Records from a data collection:
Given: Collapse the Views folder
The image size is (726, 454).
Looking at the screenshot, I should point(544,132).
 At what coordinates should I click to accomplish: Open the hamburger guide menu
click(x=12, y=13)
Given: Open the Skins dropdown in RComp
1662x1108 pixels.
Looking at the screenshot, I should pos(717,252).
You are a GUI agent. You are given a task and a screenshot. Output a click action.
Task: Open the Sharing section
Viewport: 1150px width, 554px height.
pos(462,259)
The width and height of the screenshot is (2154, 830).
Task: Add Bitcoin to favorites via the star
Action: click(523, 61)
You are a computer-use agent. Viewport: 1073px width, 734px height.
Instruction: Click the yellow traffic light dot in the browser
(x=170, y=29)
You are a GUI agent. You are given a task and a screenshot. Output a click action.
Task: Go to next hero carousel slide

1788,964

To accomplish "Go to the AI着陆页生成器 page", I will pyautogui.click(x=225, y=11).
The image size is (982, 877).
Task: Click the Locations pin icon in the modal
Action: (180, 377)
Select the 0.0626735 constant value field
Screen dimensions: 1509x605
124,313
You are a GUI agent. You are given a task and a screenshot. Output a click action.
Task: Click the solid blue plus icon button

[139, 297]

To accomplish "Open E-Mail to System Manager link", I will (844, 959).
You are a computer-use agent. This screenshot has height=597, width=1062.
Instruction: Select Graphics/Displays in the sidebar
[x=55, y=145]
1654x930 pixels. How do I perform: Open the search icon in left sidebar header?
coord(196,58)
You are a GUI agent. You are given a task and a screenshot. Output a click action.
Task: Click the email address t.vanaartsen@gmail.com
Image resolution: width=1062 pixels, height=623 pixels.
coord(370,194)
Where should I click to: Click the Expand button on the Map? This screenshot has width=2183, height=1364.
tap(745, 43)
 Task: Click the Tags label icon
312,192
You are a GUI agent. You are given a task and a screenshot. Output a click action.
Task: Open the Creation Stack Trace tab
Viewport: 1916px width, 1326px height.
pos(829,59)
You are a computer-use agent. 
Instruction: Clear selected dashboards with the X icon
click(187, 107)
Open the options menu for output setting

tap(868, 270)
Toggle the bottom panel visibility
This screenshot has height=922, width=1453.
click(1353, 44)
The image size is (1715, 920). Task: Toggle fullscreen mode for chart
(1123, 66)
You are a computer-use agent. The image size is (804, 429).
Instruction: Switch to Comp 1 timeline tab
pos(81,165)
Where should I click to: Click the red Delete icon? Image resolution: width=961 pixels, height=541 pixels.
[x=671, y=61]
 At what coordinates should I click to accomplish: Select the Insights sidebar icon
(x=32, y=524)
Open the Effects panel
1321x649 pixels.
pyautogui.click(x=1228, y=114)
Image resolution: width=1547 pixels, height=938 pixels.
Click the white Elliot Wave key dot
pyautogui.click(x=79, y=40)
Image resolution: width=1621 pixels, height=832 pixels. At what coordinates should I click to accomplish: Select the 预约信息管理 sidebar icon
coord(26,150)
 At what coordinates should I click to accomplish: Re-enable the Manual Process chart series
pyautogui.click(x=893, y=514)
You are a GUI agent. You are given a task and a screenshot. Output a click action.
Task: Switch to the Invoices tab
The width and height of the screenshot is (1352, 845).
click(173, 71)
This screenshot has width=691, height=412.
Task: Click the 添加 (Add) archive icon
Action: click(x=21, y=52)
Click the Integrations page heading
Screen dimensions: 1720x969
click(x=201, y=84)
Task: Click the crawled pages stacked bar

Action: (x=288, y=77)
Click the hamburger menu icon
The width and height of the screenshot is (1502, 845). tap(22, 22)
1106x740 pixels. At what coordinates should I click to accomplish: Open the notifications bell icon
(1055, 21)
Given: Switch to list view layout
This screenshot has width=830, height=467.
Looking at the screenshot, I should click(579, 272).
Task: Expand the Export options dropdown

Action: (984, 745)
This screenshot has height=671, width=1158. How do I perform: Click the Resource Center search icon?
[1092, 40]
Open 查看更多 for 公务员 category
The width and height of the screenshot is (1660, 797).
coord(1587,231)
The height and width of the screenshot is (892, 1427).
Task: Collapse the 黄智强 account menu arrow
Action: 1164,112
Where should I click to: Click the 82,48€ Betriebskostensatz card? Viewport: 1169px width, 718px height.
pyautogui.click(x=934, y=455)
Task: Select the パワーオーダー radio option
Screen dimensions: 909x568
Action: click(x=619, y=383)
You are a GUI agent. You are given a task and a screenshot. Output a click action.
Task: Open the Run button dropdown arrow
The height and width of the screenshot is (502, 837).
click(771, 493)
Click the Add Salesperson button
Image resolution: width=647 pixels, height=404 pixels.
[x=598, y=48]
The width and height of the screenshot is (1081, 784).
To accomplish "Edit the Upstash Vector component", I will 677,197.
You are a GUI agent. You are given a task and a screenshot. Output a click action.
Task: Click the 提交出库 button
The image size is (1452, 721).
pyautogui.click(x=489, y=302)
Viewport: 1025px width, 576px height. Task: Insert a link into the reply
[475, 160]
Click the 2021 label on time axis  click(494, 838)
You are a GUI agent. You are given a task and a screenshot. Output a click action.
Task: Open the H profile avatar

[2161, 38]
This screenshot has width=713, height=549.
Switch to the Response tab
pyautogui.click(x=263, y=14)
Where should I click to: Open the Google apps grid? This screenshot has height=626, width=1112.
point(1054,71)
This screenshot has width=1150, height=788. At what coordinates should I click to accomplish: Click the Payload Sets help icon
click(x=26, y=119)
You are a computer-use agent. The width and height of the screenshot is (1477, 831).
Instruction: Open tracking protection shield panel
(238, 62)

## [Prompt]
Check each line above for the word "computer" and copy the ones that have it.

## [Expected answer]
You are a computer-use agent. Viewport: 1073px width, 734px height.
You are a computer-use agent. This screenshot has height=597, width=1062.
You are a computer-use agent. 
You are a computer-use agent. The image size is (804, 429).
You are a computer-use agent. The width and height of the screenshot is (1477, 831).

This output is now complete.